Production Methodology

The protein is synthesized using codon-optimized K. lactis DNA cloned into E. coli expression vectors. Key production features include:

  • Vector system: pET-based plasmids for high-yield cytoplasmic expression

  • Purification: Immobilized metal affinity chromatography (IMAC) leveraging the His-tag

  • Yield: Milligram quantities per liter of bacterial culture (exact titers proprietary)

Functional Context in K. lactis

While KLLA0D04334g's specific biological role remains uncharacterized, its production leverages K. lactis' validated protein synthesis machinery. This yeast strain is industrially significant for:

  • High-density fermentation capabilities (up to 100 m³ scale)

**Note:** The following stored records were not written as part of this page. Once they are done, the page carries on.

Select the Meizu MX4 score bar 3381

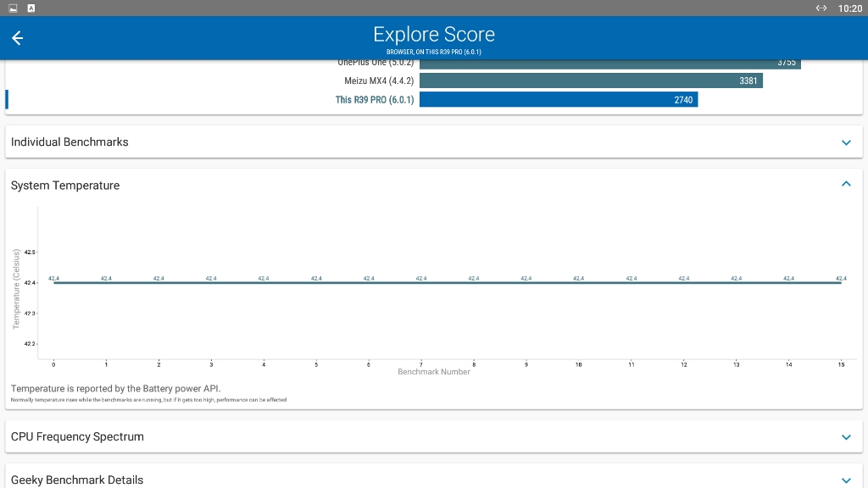tap(591, 80)
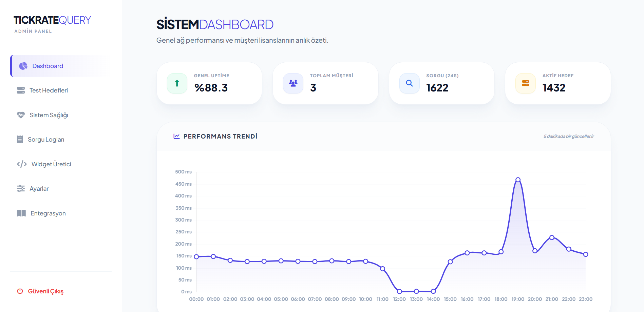
Task: Click the Widget Üretici code icon
Action: (22, 164)
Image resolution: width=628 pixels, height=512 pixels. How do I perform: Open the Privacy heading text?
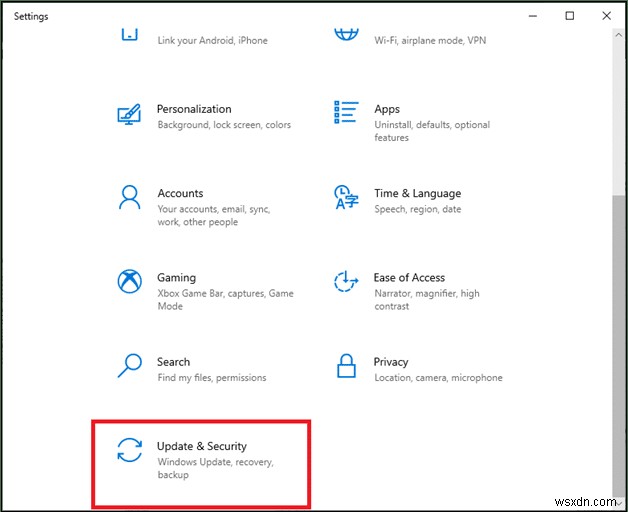click(x=391, y=361)
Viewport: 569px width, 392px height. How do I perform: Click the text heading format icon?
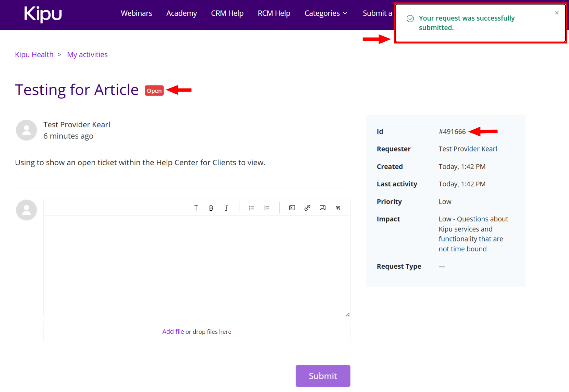pyautogui.click(x=196, y=208)
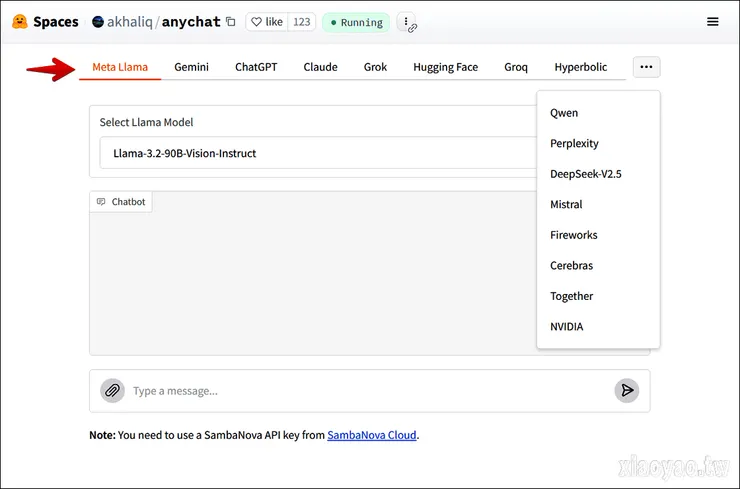
Task: Copy the anychat space name
Action: [x=231, y=22]
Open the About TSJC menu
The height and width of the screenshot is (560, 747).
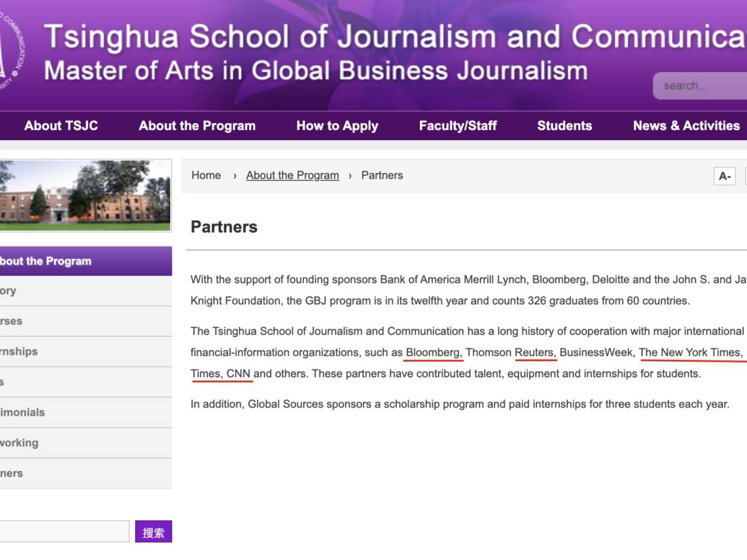point(61,126)
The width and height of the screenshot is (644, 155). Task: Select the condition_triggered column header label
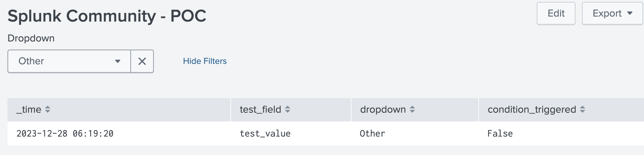[532, 109]
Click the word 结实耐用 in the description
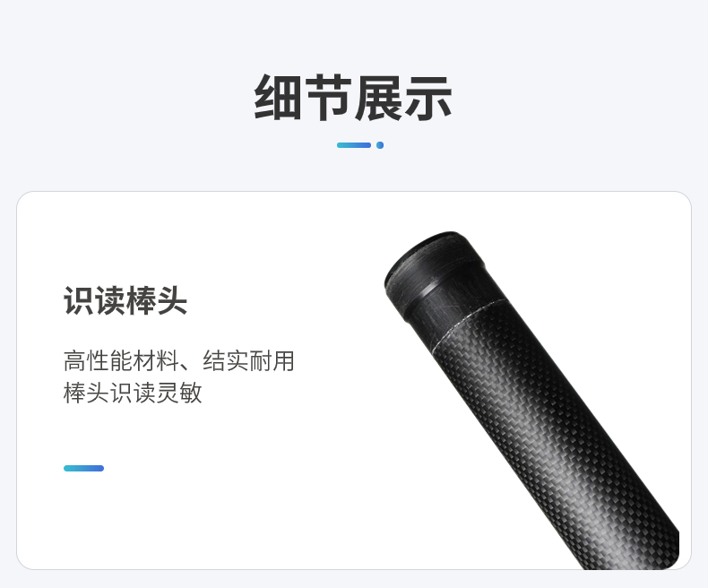Screen dimensions: 708x588 (x=248, y=361)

  • Post-translational modification fidelity comparable to higher eukaryotes

  • GRAS (Generally Recognized As Safe) status for biopharmaceutical applications

Research Applications

Current documented uses include:

  • Antigen production: Used in ELISA development for antibody validation

  • Protein interaction studies: Serves as bait/prey in yeast two-hybrid screens

  • Structural biology: Crystallization trials due to small size and solubility (>1 mg/mL in reconstitution buffer)

Comparative Advantages Over Other Systems

FeatureK. lactis SystemS. cerevisiae System
Glycosylation PatternMinimal/human-likeHypermannosylation
Methanol RequirementNoNo
Industrial ScalabilityFDA-approved for enzymes Limited to smaller scales

Quality Control Metrics

  • Endotoxin levels: <1.0 EU/μg (LAL assay)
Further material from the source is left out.